Along time ago I wrote a post questioning the added value of a tablet computer in a teacher’s hands.
We’ll shortly have access to a new class of tablets, slates, whatever you want to call them, or at least we should very shortly.
Do I want one. You bet I do.
And when they appear, especially the Apple product (expected January 26, 2010), can’t you just see the Twitter firestorm? And if you thought the lines at the local Apple store were long for the iPhone, just wait…
So, what does this mean for education?
Probably very little. With a price point that is anticipated well-beyond the price of a netbook (with the exception of the OLPC at around $100, predicted by Forbes.com to come in at $75 bucks), your local school, and their limited budgets will have very little wiggle room for acquiring these devices.
And they shouldn’t anyway, because most are far from having the organizational readiness required to plan for, implement, support, sustain, and evaluate any kind of program that places these technologies in a student’s hands.
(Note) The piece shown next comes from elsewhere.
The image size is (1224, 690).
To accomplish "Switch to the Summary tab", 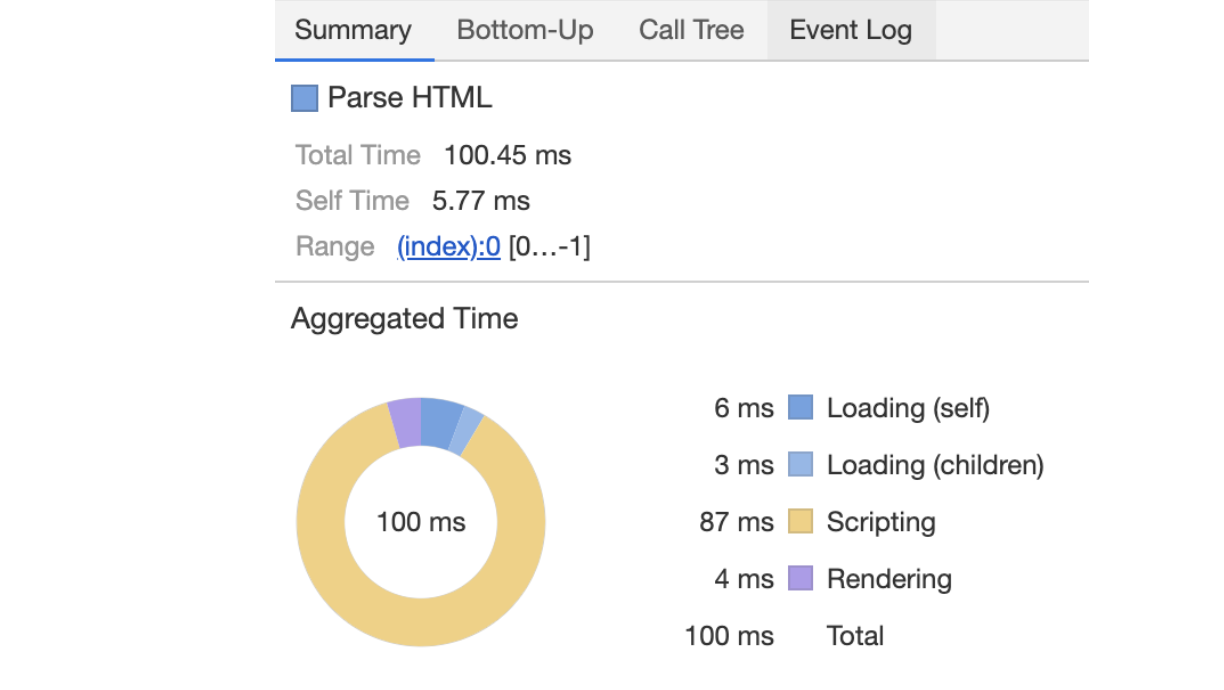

In the middle of all of this, across a gradient that ranges from the desktop/laptop on the left, to the future tabets on the right, is the netbook. Interestingly, some have predicted that this will mean the end of the netbook.
I don’t know about that, and I won’t speculate, but I’m hoping it makes them even more affordable, so that I can get my hands on more of them.
That means getting more of them into classrooms, of course, where teachers and kids can beat them up, so we can see how all of these technologies play out in the context of our school-wide technology and literacy goal (Incorporate new and evolving technologies to support the development of literacy.)
The eventual access to a machine that will support many of the same features many of us enjoy on an iPhone or Android is fascinating. And there is no doubt that these will probably make us all rethink what mobile computing looks like.
But just not in schools.
UPDATE: Apple Tablet apparently to ship in March. See Mashable for the story.